Task item:
The entries below are to be printed again word for word.

Source records:
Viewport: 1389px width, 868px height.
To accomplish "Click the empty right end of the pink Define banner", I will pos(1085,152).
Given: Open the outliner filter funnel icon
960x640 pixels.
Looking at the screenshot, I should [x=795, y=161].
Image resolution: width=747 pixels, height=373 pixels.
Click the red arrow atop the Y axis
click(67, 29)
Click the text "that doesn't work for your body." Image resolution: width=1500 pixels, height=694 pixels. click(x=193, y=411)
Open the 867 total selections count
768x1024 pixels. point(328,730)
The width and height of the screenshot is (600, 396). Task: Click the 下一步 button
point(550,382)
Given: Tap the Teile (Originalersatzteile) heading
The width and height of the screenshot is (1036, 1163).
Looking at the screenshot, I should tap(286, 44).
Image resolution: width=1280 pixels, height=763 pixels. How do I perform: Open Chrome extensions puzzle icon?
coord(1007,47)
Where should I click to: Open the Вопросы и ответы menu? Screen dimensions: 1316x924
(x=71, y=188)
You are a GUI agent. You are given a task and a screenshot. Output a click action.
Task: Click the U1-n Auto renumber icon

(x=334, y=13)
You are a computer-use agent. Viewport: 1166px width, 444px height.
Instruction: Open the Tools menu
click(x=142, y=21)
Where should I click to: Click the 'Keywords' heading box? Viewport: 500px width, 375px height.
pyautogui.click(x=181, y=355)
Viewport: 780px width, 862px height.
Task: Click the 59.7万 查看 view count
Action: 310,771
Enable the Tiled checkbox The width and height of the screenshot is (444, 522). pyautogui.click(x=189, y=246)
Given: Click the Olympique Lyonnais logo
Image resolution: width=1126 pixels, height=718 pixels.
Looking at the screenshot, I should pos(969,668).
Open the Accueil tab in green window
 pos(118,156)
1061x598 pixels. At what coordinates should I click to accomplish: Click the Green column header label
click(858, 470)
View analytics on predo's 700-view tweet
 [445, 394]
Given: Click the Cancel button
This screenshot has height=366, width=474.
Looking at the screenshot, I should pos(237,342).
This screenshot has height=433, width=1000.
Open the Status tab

Answer to this task:
Viewport: 1389px width, 868px height.
To accomplish "Click the empty right end of the pink Define banner", I will pos(1085,152).
Given: Open the outliner filter funnel icon
960x640 pixels.
Looking at the screenshot, I should [x=795, y=161].
Image resolution: width=747 pixels, height=373 pixels.
Click the red arrow atop the Y axis
click(67, 29)
Click the text "that doesn't work for your body." Image resolution: width=1500 pixels, height=694 pixels. click(x=193, y=411)
Open the 867 total selections count
768x1024 pixels. point(328,730)
The width and height of the screenshot is (600, 396). Task: Click the 下一步 button
point(550,382)
Given: Tap the Teile (Originalersatzteile) heading
The width and height of the screenshot is (1036, 1163).
Looking at the screenshot, I should tap(286, 44).
Image resolution: width=1280 pixels, height=763 pixels. How do I perform: Open Chrome extensions puzzle icon?
coord(1007,47)
Where should I click to: Open the Вопросы и ответы menu? Screen dimensions: 1316x924
(x=71, y=188)
You are a GUI agent. You are given a task and a screenshot. Output a click action.
Task: Click the U1-n Auto renumber icon

(x=334, y=13)
You are a computer-use agent. Viewport: 1166px width, 444px height.
Instruction: Open the Tools menu
click(x=142, y=21)
Where should I click to: Click the 'Keywords' heading box? Viewport: 500px width, 375px height.
pyautogui.click(x=181, y=355)
Viewport: 780px width, 862px height.
Task: Click the 59.7万 查看 view count
Action: 310,771
Enable the Tiled checkbox The width and height of the screenshot is (444, 522). pyautogui.click(x=189, y=246)
Given: Click the Olympique Lyonnais logo
Image resolution: width=1126 pixels, height=718 pixels.
Looking at the screenshot, I should pos(969,668).
Open the Accueil tab in green window
 pos(118,156)
1061x598 pixels. At what coordinates should I click to accomplish: Click the Green column header label
click(858, 470)
View analytics on predo's 700-view tweet
 [445, 394]
Given: Click the Cancel button
This screenshot has height=366, width=474.
Looking at the screenshot, I should pos(237,342).
This screenshot has height=433, width=1000.
Open the Status tab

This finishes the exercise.